::: Extracted information
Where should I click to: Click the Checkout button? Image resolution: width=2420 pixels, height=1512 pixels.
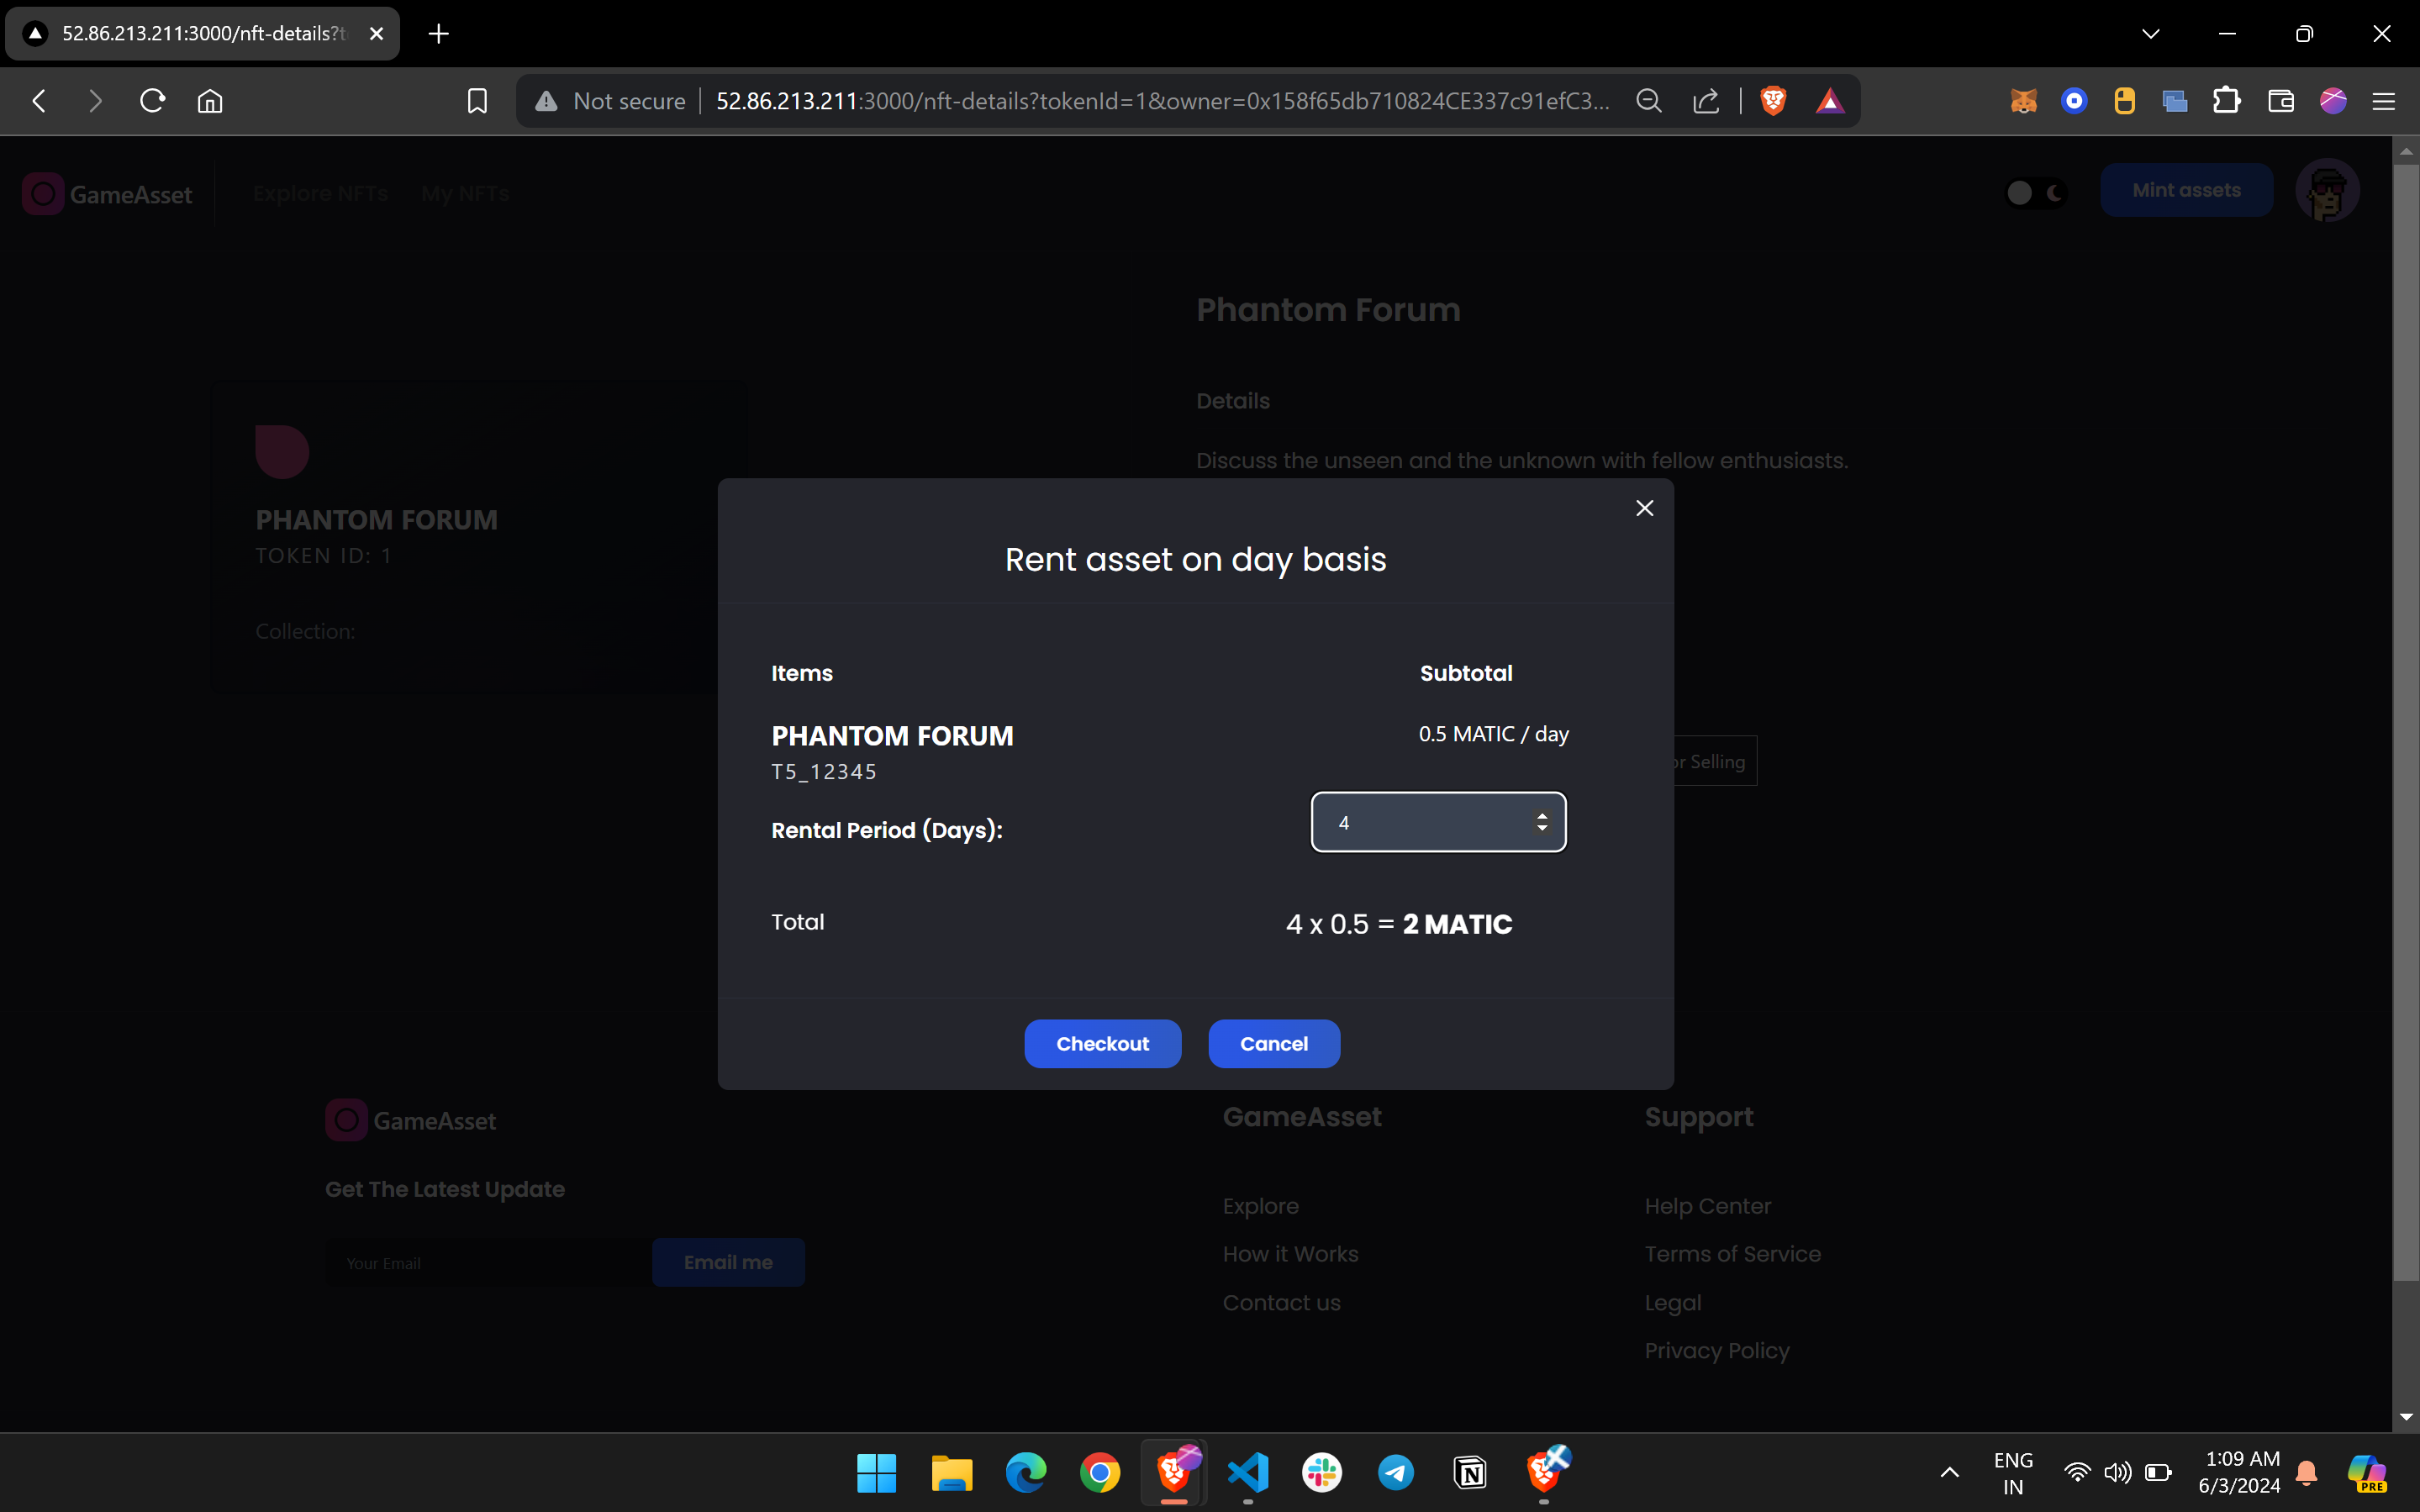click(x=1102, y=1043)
::::::
::: Extracted information
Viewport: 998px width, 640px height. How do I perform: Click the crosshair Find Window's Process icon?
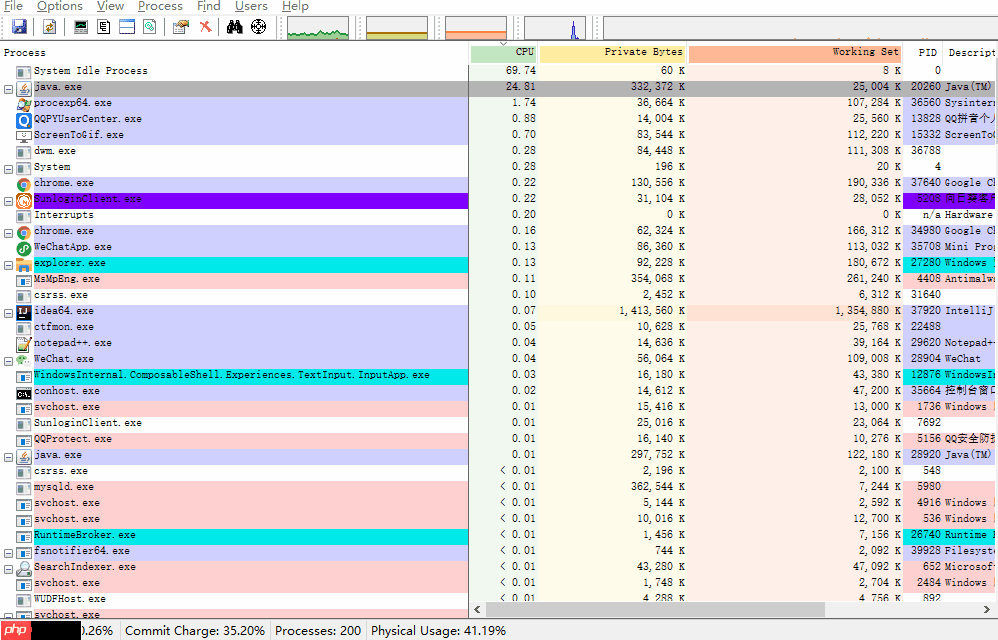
::::::
::: Extracted information
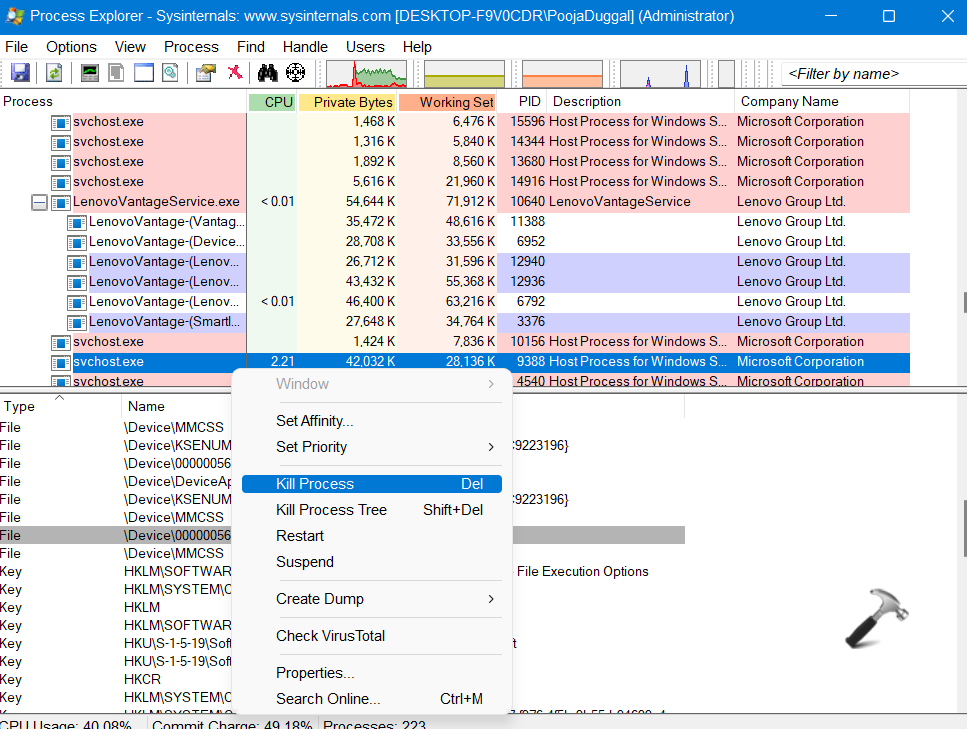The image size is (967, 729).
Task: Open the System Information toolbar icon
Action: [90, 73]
::::::
Convert the material between the lines holding "Where should I" and "click(x=1102, y=1043)", inclusive, into a two-column CSV with the headers request and response. Put each field in quotes, replace line breaks with spaces, and leave the pictures out.

Result –
request,response
"Where should I click to: Click the Checkout button? Image resolution: width=2420 pixels, height=1512 pixels.","click(x=1102, y=1043)"